To add further spice, the indulgence that sugar-coated last year's Fast Man Raider Man LP has been shown the door: this is an album of bare rock based around the life of late Dutch musician/artist Herman Brood that grew from a studio session for a single track. Nice.

As such, Bluefinger – for the most part, at least – harks back to an age when Charles was half the size and twice as hairy. Opener Captain Hasty, for instance, is a punishing, foot-to-the-floor bruiser, the vocals suitably frantic and unsettling.

To prove that such teeth grinding is no one-off affair, the brilliant Threshold Apprehension strides out with the kind of infectious riff early Green Day made their own. It is, presumably, a reference to Brood's discovering that he was fatally ill.

Subsequent affairs are more immediately more morbid than visceral: Test Pilot Blues is just that, all minor chords and sad sentiment ("I've seen blues you've never seen"), while Tight Black Rubber is dark, slightly confusing but perfectly measured.

Angels Come To Comfort You, however, is more to the point, referencing Brood – and his suicide by jumping off the Amsterdam Hilton – with frankness, humour and admiration.
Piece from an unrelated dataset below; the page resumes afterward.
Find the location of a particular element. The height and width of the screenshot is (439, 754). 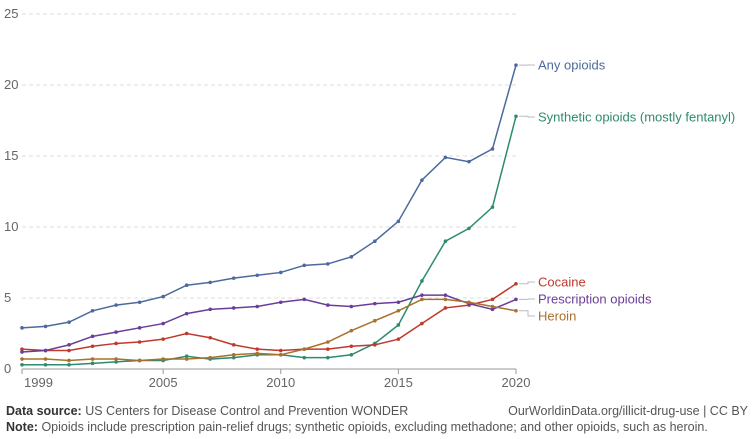

series-label: Prescription opioids is located at coordinates (595, 300).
The track's beautiful outro is then followed by Your Mouth Into Mine, in which Black invokes Brood's spirit with jangly gusto.
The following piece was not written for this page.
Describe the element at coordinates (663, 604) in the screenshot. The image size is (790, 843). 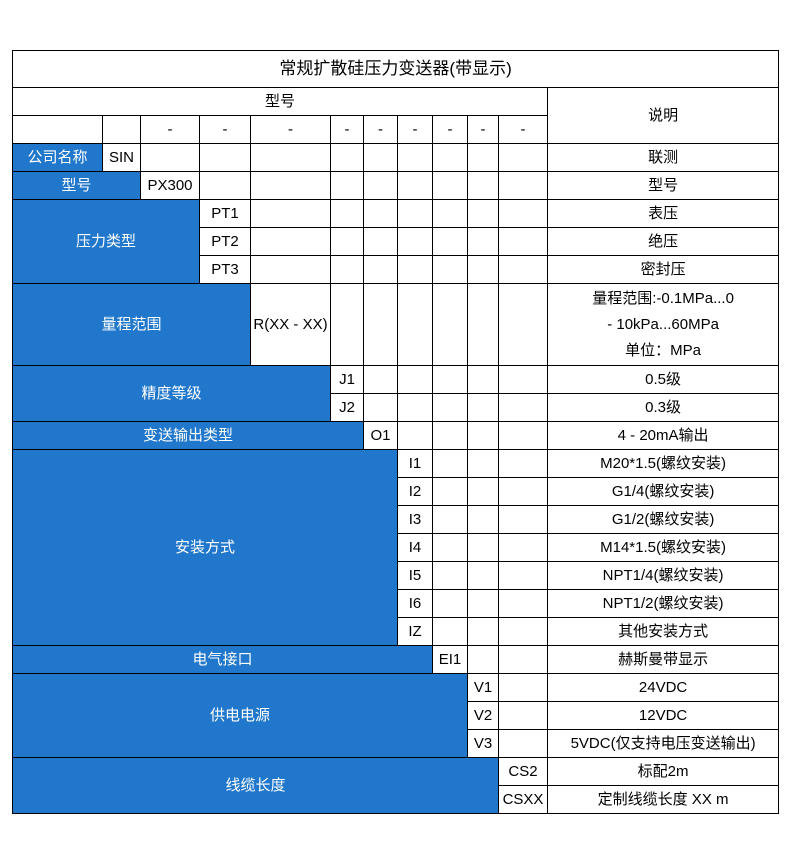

The effort is wrapped up with Discotheque 36 (somewhat inoffensive), Brood's very own You Can't Break A Heart And Have It (totally brutal), She Took All The Money (absolutely splendid) and the title track itself (particularly bluesy).

Bluefinger is, then, a simple, accessible and enjoyable album of rock and blues by a formidable artist rediscovering his scream while maintaining his cultured songwriting abilities. As a resurrection for the Black Francis alter ego and the dearly departed Brood, the boy's done good.